If you’ve always dreamt of running the Royal Parks Half Marathon, we've rounded up everything you need to know about this year’s event.
Like other big half marathons, the 2020 Royal Parks Half Marathon was rescheduled because of the pandemic; it is now due to take place on Sunday, April 11. However, it was announced today (February 3) that because of ongoing lockdown restrictions, the mass-participation event will not take place. Instead, runners are invited to take part in the virtual race. There will also be a Royal Parks Half Marathon on Sunday, October 10.
Here's everything you need to know about entering and running the event.
When does the ballot open for the 2021 (October) Royal Parks Half Marathon?
It has not yet been announced when the ballot for the October 10 race will open.
If I don't get in on the ballot, how do I find out more about running for charity?
Since the race began, in 2008, almost £50 million has been raised for charities, including the event’s Golden Oak charity partners: Cancer Research UK, Great Ormond Street Hospital, British Heart Foundation, Mind and Tommy’s.
When is the rescheduled 2020 event and is it a virtual race?
The rescheduled 2020 race will take place on Sunday, April 11.
Owing to coronavirus restrictions, runners are being invited to take part virtually. Runners who raise over £175 for charity will have guaranteed entry into a future Royal Parks Half Marathon. Virtual runners will enjoy a unique experience, with visual and audio cues on a customised app, and there will be a premium medal and event bag.
Project Lead at The Royal Parks, Persephone Deacon-Cole, said: 'Supporting charities in need during this time is more important than ever before. The Royal Parks Half was created in 2008 to raise sustainable funds for The Royal Parks and enable charities of all sizes to be involved in a major challenge event.

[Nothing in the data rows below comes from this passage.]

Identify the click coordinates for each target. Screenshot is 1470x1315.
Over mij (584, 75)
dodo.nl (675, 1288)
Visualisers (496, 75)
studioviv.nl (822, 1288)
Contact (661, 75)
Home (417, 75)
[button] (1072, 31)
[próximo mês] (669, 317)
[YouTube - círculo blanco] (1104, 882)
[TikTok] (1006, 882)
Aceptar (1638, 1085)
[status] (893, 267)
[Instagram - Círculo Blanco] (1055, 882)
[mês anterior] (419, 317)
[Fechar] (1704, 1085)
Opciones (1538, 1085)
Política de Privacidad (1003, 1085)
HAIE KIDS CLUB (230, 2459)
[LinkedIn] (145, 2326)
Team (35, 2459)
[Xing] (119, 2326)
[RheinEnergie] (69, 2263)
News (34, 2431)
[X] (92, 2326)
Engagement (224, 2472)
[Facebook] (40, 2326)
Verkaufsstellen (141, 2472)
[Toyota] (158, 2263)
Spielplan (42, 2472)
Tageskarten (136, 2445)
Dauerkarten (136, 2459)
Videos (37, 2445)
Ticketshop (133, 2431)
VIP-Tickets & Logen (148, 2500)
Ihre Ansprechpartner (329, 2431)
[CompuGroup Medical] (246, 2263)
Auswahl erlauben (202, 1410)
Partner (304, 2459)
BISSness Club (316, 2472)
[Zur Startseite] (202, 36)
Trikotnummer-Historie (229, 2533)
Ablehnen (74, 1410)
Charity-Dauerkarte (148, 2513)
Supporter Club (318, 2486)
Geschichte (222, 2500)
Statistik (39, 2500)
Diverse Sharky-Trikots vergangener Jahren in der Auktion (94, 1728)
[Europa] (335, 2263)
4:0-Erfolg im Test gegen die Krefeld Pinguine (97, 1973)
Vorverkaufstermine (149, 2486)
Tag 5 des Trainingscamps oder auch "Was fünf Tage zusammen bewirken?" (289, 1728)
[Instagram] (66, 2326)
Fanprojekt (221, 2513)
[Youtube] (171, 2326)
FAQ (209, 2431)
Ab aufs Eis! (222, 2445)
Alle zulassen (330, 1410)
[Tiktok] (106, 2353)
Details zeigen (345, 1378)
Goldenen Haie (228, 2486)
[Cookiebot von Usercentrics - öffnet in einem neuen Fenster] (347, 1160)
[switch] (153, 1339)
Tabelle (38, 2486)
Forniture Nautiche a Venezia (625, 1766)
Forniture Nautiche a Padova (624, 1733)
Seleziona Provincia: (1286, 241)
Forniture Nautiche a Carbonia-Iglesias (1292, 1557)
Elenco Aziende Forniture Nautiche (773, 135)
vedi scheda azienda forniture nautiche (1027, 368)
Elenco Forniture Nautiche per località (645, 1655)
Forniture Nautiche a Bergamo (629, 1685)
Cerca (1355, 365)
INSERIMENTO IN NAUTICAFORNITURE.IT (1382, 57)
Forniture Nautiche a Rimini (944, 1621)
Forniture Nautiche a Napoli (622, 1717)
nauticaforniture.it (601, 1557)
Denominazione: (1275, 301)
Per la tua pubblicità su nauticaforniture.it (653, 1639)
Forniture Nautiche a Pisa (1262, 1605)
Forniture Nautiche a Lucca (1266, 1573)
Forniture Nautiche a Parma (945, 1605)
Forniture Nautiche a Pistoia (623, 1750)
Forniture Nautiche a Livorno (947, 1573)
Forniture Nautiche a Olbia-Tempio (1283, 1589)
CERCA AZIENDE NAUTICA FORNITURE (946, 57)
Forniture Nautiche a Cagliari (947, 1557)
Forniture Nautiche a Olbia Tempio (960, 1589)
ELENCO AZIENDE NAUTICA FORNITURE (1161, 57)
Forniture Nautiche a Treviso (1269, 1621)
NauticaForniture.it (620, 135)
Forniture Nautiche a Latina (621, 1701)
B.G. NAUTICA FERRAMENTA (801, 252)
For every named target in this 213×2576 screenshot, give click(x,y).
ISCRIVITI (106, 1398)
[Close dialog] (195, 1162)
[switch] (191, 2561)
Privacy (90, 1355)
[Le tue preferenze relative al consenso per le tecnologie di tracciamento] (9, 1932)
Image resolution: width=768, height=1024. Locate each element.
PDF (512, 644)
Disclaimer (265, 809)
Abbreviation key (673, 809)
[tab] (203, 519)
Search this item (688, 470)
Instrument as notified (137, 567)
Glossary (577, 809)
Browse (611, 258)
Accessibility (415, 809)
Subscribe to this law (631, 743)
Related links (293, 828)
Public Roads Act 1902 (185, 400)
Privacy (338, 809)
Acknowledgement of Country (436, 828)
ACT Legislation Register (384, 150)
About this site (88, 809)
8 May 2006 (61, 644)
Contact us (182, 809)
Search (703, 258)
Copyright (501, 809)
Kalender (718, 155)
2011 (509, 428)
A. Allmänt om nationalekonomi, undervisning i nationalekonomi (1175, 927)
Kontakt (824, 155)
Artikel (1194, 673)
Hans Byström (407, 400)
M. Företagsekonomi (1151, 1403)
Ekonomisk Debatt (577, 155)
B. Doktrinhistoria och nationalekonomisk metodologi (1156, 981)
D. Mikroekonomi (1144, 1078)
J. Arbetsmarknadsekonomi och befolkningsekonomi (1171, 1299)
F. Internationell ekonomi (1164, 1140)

'The impact of Covid on the mass-participation sports industry has had significant repercussions for ourselves and our charity partners. We hope this one-of-a-kind digital experience will excite runners across the nation and encourage them to support the charity of their choice.'
Will there still be a race in October?
The race organisers are planning for a half marathon to take place on Sunday, October 10.
How long is the Royal Parks Half Marathon?
The Royal Parks Half Marathon is 13.1 miles and takes you on a route through central London, and four of London’s eight Royal Parks – Hyde Park, The Green Park, St James’s Park and Kensington Gardens.
What is the route of the Royal Parks Half Marathon?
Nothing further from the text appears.